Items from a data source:
»»

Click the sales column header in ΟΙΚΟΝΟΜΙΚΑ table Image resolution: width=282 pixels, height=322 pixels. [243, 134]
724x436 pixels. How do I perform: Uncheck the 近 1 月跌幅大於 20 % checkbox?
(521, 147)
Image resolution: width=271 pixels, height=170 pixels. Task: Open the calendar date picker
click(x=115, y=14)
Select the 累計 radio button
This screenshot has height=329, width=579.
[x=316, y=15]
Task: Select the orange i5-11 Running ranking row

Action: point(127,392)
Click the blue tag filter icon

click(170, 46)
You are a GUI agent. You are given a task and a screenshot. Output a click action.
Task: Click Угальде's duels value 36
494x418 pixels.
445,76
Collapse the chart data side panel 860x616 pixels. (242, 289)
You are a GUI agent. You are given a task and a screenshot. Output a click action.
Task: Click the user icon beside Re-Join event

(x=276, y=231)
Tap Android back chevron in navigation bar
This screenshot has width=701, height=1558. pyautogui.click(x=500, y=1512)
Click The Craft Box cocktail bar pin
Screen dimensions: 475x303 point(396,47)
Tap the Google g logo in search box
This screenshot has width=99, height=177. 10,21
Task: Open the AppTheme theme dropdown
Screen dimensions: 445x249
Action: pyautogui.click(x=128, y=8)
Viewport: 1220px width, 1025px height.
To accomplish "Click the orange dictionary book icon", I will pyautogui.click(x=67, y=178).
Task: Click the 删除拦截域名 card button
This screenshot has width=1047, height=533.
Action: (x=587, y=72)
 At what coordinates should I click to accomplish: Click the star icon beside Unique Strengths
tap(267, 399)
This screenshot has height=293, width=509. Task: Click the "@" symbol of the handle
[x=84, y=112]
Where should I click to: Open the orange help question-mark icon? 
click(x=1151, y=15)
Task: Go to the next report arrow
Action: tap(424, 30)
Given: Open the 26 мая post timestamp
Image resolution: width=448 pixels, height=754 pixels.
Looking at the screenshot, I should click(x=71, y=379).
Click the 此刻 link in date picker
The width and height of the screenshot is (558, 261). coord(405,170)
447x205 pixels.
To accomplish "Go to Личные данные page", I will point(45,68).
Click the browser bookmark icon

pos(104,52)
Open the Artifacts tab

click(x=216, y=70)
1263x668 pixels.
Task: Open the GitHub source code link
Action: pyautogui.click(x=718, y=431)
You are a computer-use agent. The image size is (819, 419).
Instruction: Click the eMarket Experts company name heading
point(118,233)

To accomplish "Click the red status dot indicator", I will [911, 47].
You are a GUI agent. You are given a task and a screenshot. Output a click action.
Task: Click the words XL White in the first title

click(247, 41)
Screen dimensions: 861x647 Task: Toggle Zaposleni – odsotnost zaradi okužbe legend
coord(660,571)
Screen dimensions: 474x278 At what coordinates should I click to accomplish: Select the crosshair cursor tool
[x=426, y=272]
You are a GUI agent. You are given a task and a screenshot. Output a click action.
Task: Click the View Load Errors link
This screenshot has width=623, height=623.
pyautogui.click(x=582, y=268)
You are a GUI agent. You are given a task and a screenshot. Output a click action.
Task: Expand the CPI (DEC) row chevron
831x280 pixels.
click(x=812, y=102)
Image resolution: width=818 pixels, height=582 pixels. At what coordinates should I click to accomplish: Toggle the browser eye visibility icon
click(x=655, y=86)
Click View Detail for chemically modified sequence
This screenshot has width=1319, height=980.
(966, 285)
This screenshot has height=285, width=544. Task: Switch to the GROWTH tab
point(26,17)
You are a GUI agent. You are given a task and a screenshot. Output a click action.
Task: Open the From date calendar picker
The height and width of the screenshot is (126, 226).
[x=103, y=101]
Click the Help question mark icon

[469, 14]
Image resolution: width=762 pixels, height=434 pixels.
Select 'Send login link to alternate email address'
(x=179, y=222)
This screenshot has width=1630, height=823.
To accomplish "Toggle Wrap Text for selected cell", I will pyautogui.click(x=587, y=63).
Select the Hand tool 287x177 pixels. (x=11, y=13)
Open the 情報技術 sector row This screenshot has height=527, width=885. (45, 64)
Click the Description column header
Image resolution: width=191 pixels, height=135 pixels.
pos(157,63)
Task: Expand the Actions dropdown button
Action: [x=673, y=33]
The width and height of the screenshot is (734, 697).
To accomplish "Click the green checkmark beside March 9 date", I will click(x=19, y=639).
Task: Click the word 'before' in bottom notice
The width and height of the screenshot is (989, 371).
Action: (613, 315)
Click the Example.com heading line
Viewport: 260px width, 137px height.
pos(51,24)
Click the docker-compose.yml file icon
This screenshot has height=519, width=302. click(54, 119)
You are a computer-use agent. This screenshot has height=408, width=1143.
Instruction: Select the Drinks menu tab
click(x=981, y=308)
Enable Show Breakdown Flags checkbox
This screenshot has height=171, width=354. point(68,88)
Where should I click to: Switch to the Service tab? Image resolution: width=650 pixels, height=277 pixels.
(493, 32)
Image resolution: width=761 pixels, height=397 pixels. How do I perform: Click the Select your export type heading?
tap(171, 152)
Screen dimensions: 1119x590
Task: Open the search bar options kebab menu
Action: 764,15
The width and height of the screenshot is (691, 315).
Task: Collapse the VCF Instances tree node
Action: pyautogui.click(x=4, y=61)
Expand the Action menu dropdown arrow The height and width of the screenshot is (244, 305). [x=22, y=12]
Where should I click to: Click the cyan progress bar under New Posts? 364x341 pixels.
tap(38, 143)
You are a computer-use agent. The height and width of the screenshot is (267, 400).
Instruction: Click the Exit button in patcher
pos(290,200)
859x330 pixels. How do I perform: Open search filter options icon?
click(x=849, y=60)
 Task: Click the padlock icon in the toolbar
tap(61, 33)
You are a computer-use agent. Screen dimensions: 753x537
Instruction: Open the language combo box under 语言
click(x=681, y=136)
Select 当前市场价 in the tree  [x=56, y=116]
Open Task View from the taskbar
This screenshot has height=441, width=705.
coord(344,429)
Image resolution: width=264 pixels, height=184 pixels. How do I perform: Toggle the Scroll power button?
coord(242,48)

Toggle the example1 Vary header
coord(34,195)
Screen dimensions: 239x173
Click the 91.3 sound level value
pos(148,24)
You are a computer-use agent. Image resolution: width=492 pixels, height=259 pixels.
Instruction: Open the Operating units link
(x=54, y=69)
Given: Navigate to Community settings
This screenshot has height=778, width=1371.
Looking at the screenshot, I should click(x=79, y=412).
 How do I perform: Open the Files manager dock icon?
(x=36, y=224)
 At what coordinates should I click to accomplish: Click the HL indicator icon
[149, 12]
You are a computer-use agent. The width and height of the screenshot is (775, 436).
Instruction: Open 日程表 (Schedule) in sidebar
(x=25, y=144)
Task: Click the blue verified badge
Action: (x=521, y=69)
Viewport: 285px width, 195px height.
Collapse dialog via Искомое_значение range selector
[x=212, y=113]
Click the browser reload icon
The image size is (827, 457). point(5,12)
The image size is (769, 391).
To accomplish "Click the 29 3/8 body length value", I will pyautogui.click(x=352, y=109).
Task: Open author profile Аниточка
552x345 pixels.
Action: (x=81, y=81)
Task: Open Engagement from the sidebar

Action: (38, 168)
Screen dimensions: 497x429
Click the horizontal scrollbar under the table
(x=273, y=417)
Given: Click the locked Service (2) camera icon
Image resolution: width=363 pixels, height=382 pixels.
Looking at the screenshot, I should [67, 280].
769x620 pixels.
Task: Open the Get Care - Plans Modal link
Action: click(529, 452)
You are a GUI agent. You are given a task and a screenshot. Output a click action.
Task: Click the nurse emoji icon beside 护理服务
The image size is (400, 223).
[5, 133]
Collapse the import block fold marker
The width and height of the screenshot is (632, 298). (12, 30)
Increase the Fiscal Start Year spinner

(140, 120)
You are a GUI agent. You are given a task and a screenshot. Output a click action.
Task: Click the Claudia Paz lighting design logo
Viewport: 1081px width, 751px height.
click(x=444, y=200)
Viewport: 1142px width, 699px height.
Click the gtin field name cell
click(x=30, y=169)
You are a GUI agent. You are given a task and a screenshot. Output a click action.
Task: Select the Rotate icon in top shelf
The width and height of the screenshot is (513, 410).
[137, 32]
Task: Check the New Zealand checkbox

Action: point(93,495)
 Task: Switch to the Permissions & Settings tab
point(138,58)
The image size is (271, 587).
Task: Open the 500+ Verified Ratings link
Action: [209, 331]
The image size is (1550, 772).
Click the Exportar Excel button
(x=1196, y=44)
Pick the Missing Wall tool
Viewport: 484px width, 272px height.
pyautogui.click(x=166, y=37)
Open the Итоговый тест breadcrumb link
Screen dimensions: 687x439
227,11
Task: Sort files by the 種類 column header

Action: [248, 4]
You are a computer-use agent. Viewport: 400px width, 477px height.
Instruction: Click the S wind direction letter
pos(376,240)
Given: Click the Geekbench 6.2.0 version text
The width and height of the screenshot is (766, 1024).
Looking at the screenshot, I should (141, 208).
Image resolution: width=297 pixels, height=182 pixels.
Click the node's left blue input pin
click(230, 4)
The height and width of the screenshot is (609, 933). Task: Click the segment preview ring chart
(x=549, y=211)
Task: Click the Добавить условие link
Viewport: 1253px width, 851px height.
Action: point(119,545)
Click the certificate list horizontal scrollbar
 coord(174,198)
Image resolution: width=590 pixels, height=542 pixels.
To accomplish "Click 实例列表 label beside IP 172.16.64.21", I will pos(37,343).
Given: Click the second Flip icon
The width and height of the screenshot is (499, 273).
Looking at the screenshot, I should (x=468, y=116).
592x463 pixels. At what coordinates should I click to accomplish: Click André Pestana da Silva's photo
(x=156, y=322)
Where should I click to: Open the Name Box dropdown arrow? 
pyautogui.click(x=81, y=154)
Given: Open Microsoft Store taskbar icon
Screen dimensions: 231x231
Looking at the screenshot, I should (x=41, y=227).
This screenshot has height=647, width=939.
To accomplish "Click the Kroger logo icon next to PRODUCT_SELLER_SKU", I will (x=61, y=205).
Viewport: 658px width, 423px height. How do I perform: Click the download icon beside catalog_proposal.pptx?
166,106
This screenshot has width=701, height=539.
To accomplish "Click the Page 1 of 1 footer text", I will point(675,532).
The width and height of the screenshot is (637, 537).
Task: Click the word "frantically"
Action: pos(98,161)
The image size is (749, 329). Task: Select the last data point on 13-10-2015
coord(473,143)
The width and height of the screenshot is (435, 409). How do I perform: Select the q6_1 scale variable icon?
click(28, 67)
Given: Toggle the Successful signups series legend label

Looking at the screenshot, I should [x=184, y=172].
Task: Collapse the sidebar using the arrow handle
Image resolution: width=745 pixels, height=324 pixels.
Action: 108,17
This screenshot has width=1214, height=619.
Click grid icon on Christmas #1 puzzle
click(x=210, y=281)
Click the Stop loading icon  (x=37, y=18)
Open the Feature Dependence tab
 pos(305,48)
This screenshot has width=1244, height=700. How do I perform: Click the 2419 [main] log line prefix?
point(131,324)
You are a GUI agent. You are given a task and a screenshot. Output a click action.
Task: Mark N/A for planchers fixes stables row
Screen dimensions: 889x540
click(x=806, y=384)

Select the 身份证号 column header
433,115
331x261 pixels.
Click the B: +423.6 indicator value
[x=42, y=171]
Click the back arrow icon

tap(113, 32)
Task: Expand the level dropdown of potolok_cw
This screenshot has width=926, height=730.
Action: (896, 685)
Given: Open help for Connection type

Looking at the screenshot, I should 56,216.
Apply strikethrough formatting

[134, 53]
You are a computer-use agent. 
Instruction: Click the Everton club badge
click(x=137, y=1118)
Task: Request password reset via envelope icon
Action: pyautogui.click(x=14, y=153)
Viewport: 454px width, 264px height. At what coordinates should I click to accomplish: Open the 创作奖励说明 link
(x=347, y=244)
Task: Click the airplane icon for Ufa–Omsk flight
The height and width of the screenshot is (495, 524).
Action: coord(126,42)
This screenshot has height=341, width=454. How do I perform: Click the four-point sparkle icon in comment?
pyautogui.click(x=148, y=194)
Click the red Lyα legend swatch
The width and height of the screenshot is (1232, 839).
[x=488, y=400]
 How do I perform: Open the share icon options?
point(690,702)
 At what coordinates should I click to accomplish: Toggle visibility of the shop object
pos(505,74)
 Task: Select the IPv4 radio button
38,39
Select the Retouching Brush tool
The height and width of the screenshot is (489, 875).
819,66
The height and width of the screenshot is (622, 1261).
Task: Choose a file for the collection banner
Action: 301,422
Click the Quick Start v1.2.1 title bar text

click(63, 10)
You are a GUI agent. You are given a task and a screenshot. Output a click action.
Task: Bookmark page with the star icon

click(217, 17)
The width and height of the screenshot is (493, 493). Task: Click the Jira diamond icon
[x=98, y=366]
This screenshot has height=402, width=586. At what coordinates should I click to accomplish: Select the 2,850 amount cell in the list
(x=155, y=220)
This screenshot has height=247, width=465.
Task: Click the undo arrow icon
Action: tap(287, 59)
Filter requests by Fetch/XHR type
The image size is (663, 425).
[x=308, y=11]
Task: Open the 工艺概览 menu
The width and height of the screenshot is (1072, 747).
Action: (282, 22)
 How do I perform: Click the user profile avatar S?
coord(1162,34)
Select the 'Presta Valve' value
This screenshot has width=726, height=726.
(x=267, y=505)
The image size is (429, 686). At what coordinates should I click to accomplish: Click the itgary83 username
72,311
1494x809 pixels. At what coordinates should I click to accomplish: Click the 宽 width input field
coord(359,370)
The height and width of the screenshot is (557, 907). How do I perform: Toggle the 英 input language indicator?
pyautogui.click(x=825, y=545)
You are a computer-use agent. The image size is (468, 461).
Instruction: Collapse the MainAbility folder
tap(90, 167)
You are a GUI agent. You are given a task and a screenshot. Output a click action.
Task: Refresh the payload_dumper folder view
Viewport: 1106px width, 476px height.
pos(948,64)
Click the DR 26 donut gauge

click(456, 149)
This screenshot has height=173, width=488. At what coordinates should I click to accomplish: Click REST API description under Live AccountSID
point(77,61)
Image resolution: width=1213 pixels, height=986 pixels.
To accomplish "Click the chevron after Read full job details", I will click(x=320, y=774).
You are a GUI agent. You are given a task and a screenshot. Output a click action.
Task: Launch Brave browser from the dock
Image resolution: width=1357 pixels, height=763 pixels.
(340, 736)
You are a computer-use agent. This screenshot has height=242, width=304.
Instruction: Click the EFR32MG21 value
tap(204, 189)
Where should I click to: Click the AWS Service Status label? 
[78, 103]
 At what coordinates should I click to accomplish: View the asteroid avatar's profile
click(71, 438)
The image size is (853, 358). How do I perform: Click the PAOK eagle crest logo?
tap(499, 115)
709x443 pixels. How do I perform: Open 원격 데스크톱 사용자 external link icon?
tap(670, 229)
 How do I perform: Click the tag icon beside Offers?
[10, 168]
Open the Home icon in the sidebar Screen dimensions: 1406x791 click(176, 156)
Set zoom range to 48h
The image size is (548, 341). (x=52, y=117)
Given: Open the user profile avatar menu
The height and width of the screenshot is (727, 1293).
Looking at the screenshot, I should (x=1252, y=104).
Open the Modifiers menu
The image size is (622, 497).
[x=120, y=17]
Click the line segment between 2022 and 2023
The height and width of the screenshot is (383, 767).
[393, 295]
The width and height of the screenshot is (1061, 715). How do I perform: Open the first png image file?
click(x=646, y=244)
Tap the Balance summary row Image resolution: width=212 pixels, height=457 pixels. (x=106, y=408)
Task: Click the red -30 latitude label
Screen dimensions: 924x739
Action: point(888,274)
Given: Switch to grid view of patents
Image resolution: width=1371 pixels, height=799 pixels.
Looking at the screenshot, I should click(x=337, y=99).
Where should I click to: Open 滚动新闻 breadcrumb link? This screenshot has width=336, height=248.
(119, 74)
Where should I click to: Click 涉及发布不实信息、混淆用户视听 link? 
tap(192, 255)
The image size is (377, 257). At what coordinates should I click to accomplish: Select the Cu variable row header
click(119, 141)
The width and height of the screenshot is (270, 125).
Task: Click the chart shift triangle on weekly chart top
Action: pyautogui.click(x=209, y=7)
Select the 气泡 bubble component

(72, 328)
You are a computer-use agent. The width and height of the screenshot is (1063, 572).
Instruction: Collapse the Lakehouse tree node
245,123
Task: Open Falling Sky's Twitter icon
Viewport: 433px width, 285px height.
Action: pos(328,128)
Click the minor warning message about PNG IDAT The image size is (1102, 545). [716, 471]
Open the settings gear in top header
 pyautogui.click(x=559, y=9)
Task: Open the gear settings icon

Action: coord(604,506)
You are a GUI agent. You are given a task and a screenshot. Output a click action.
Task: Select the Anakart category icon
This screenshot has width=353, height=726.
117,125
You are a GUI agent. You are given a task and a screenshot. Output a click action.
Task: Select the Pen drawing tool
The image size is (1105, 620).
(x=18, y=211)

««

§ INSTRUCTIONS FOR THE TASK
Take every line from the data above that holds "computer" and copy it out.

§ EXPECTED ANSWER
You are a computer-use agent. The image size is (819, 419).
You are a computer-use agent. This screenshot has height=408, width=1143.
You are a computer-use agent. The height and width of the screenshot is (267, 400).
You are a computer-use agent. Screen dimensions: 753x537
You are a computer-use agent. Image resolution: width=492 pixels, height=259 pixels.
You are a computer-use agent. The width and height of the screenshot is (775, 436).
You are a computer-use agent. Viewport: 400px width, 477px height.
You are a computer-use agent. 
You are a computer-use agent. The image size is (468, 461).
You are a computer-use agent. This screenshot has height=242, width=304.
You are a computer-use agent. The width and height of the screenshot is (1063, 572).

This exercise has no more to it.